Mr Leedham said the networks of nanosatellites were not looking to compete in metro centres which will be well served by fast connection technologies such as fibre and 5G networks.
“What they are looking to do is to cover areas like remote Australia, Africa and other remote regions that have difficulty being serviced by Telcos where it is just not cost-competitive for them to build their infrastructure on the ground out to those areas,” he said.
“They’re talking a bandwidth in the orders of gigabits per second, not megabits per second, so there will be in the order of a 100 fold increase of bandwidth or faster.”
The FutureBeef/Beef Central webinar hosted by MLA Nigel Tomkins explored the results of a comprehensive survey recently conducted by GHD Digital to analyse the various options now available for improving telecommunications and digital connectivity on northern pastoral operations.

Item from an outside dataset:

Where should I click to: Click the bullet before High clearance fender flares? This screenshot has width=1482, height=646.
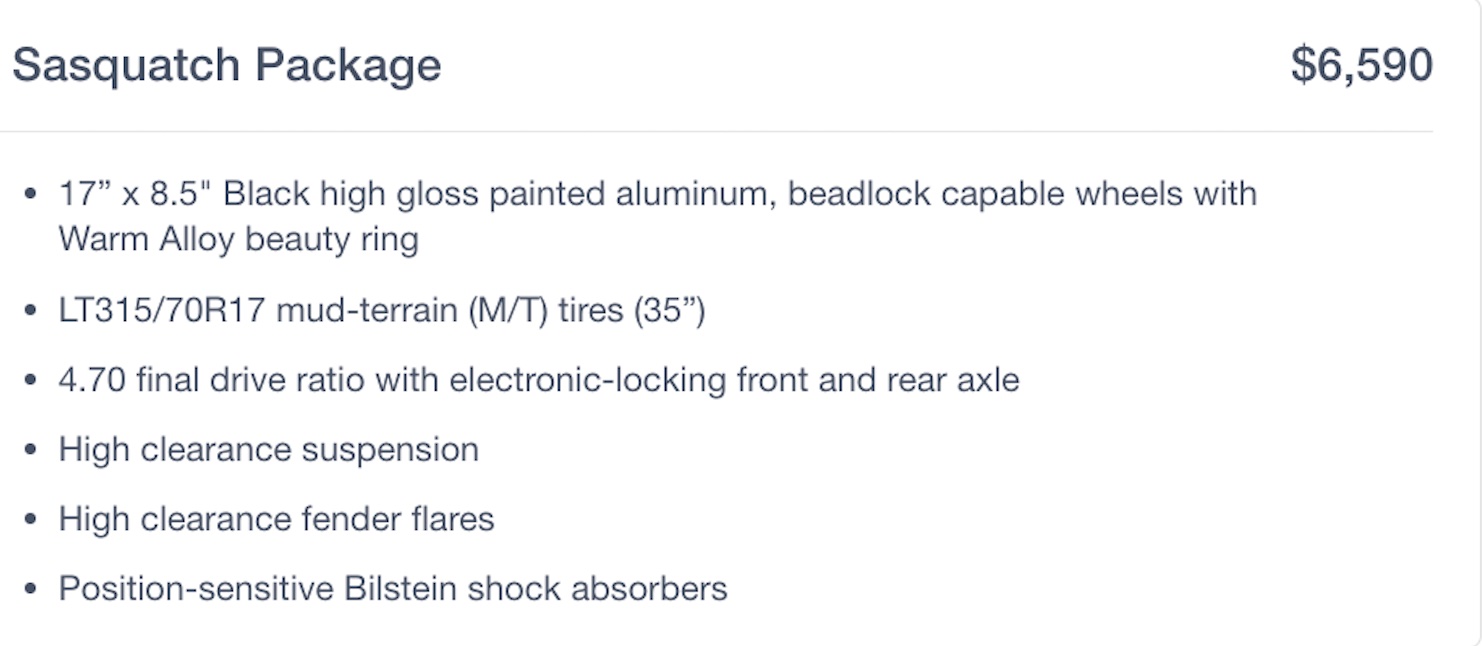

The MLA-commissioned study also estimated the comparative cost per hectare of the different network options, the results of which are detailed in the webinar.
Mr Leedham said of all the various options currently available a 4G mobile network subscription was found to the best performing option where it is accessible, but its limited coverage footprint in remote areas was a problem.
“The NBN satellite products are slowly getting better than they were when we did this report and were looking at just the consumer grade products available.
“It would be great to be able to come in and say here is one option, everyone should go for it, but unfortunately it is just not there yet.”
He said the work demonstrated that for most properties the answer will be not a one size fits all solution, but a mix of different technologies being used together.
In the webinar Mr Leedham also delves into the NBN’s new business satellite service for rural businesses, and two Australian brands operating in the Internet of Things area, Fleet and Myriota.